A orla ferroviária é território disponível precioso na metrópole paulistana - verdadeira mutação urbana - e opera como objeto para potencial intervenção linear na metrópole. Trata-se, provavelmente, da última possibilidade de rearticular o território fragmentado e gerar um desejável eixo metropolitano. O ensaio projetual desenvolvido para este território recai sobre a área da antiga linha férrea Santos-Jundiaí no seu trecho central, do Moinho Central (Barra Funda) à Estação Mooca.

A orla ferroviária corresponde ao território onde a ferrovia se instalou e mais às áreas contíguas à linha férrea. Está presente no desenho da cidade de forma inexorável. O desenvolvimento da ferrovia, desde a virada do século XIX e o seu auge, enquanto instrumento viabilizador da economia industrial paulistana no meio do século XX, determinou definitivamente a estruturação metropolitana.

As mudanças recentes geradas pela passagem da cidade industrial para a metrópole pós-industrial, de serviços, produziram um retrato cruel naquele território. Com o esvaziamento da ocupação industrial, a ferrovia perdeu muito de sua função. A falta de incentivo claro à malha ferroviária paulistana, enquanto sistema de transporte público eficiente e integrado ao sistema do metrô, corroborou decisivamente para esse esvaziamento de importância. A sua decadência nas últimas décadas representa também a desqualificação espacial de suas bordas urbanas.

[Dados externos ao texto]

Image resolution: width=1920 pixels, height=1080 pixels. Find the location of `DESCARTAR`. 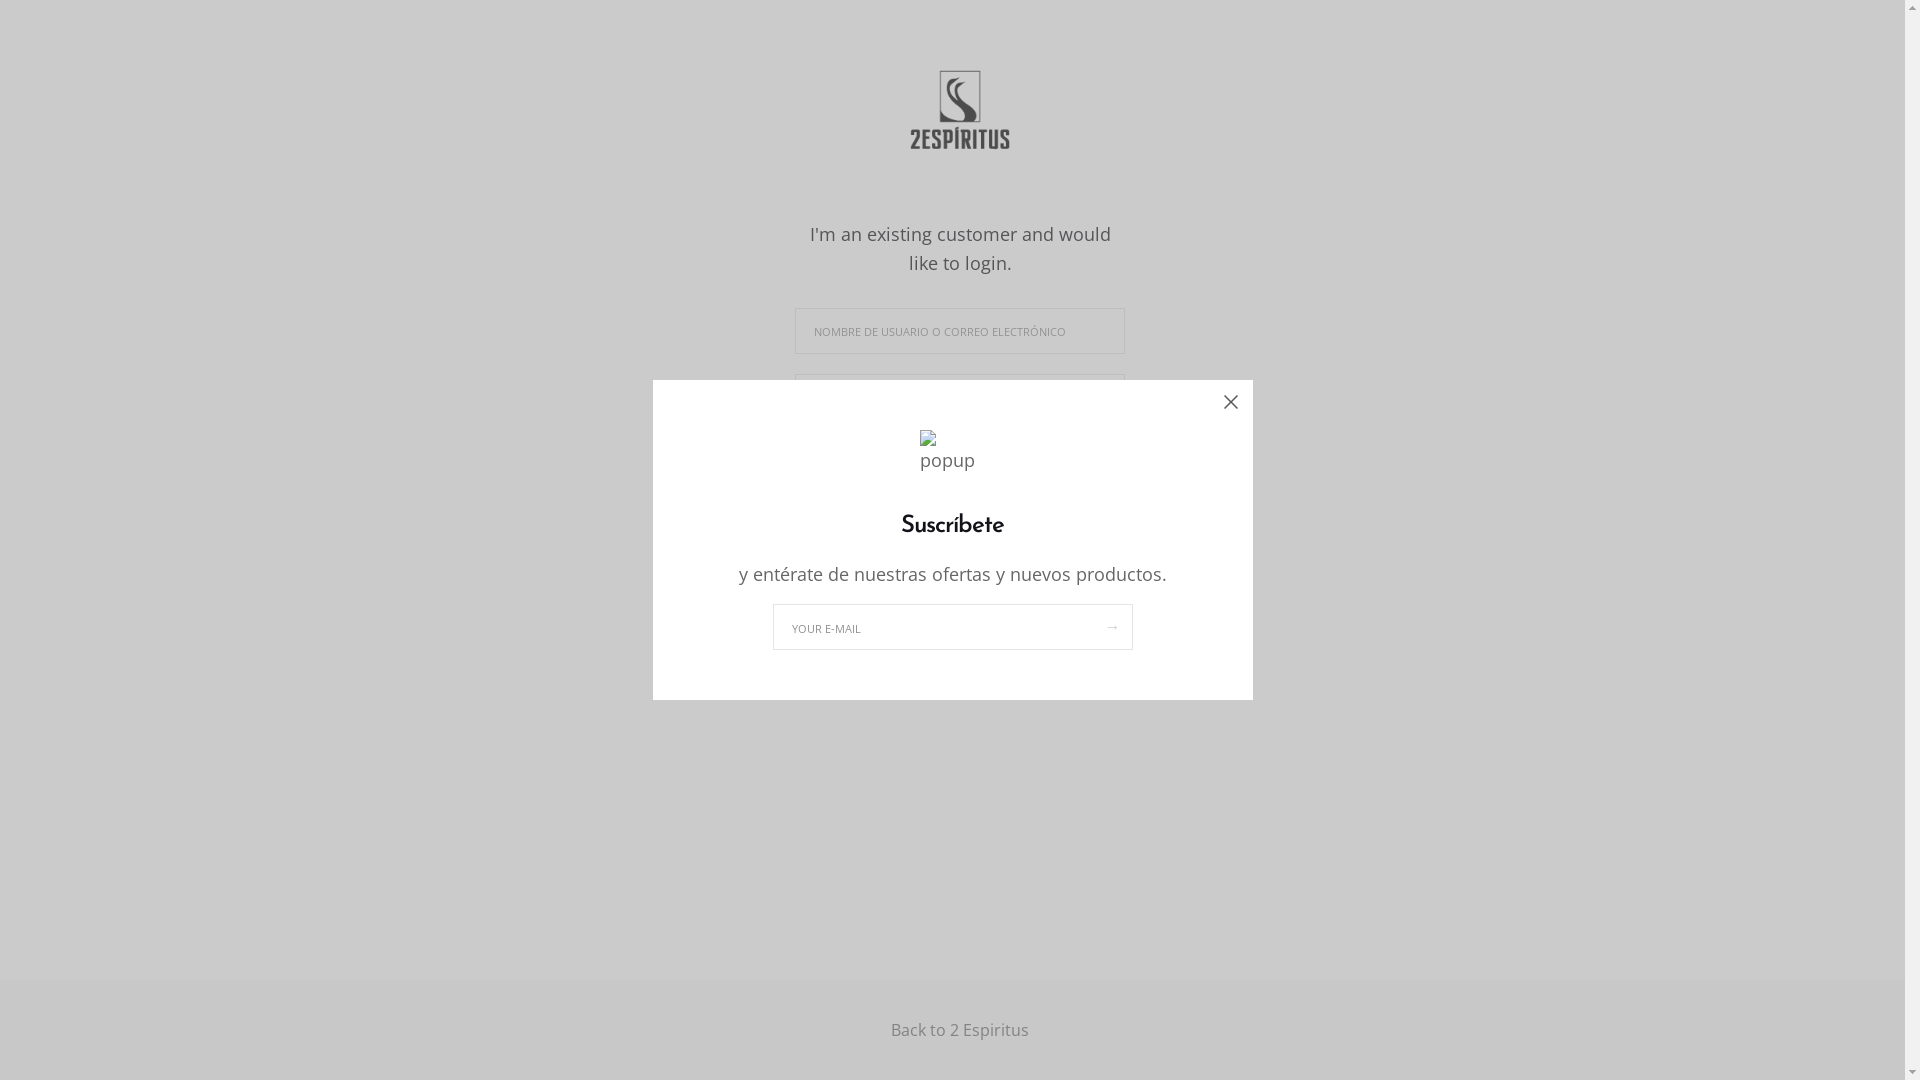

DESCARTAR is located at coordinates (1172, 1064).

Tem-se então um território fragmentado e descaracterizado. As estruturas que definiram a sua ocupação e consolidação hoje representam a sua obsolescência: os terrenos vagos (brownfields ou wastelands)(Ver Solà-Morales, Ignaci. Terrain Vague In: Anyplace, 118-123: Cambridge: MIT/Any. 1995, p.123 e Leite, Carlos. Projetos urbanos: operando nas bordas: São Paulo: vitruvius.com.br, 2004.). É este o território do ensaio projetual. Aplicar novas possibilidades de reorganização territorial. Definir novas estratégias de ocupação.






A orla ferroviária de São Paulo e
seus espaços residuais, os terrenos vagos.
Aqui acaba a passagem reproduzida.